◆ TASK DETAILS ◆
Copy each line below word for word and drop every image.
= = = = =
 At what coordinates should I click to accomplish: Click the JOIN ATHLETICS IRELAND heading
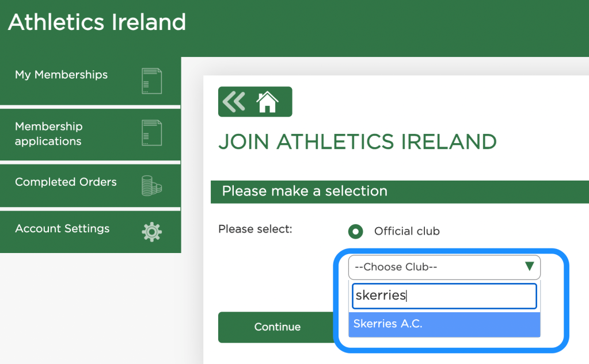click(x=357, y=141)
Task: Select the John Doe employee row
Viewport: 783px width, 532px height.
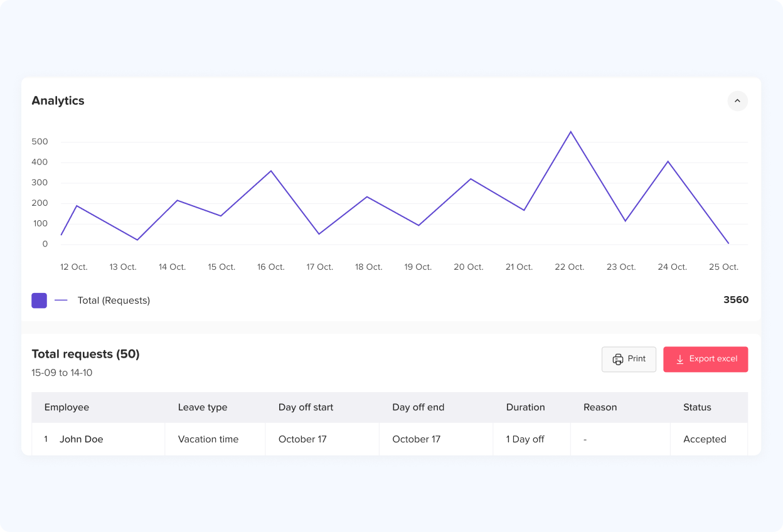Action: point(81,439)
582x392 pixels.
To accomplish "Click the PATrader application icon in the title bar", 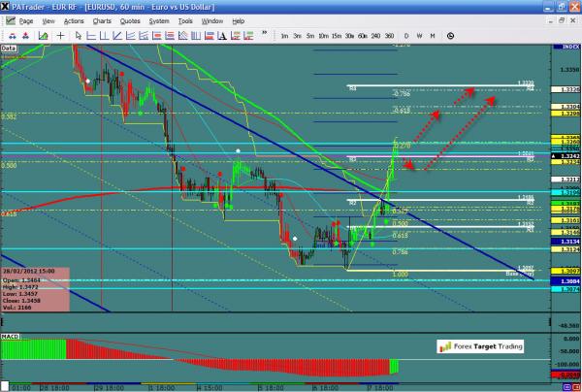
= = = = =
◆ EXPECTED OUTPUT ◆
 At what coordinates should I click to accomplish: Click the JOIN ATHLETICS IRELAND heading
click(x=357, y=141)
Task: Select the John Doe employee row
Viewport: 783px width, 532px height.
Action: point(81,439)
582x392 pixels.
To accomplish "Click the PATrader application icon in the title bar", 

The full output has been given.